Budget 2012: Chancellor George Osborne today confirmed that the government will raise the rate of stamp duty for properties worth more than £2m to 7%, and 15% for those bought through a company.
The current rate of stamp duty, set last year, is 5% on house sales of more than £1m.
The new 15% rate for properties transferred into corporate ownership is intended to tackle tax avoidance measures such as the purchasing of high- value homes through offshore companies in a bid to avoid paying stamp duty.
Osborne said: “Tax evasion and aggressive tax avoidance is morally repugnant. I have given plenty of public warnings that this should stop and now we are taking action.”
Osborne said that the government will consult on the introduction of an annual charge on residential properties valued at over £2m, with the intention of legislating in the 2013 Finance Bill.

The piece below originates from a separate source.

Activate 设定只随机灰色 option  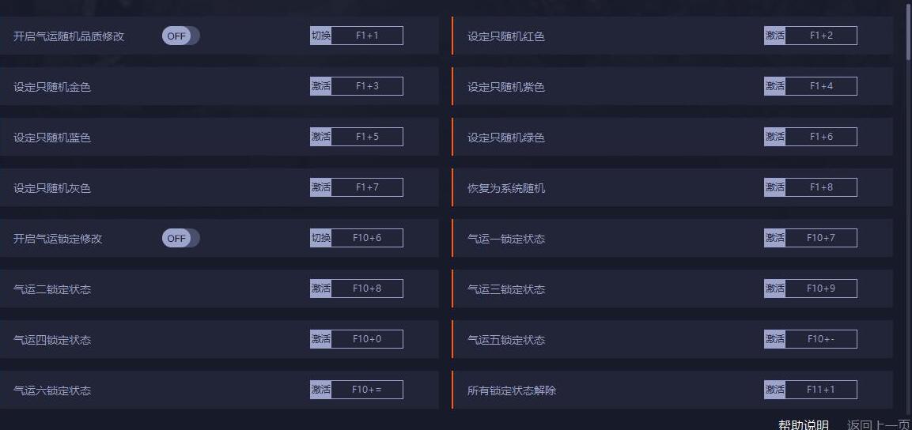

He added that the government will extend the capital gains tax regime to gains on the disposal of UK residential property and shares or interests in such property by non-resident, non-natural persons.
Lucian Cook, director of residential research at Savills, said: “This is a clear signal that stamp duty remains the weapon of choice for taxing high- value property. On the basis of sales recorded by HMRC, my calculations are that this would raise an additional £314m in revenue. However, if this is combined with closing stamp duty avoidance, that figure rises to £436m.
“That would mean that £2m-plus properties would account for some 23% of stamp duty receipts from residential property, despite only accounting for fewer than one in 200 housing transactions in the UK.”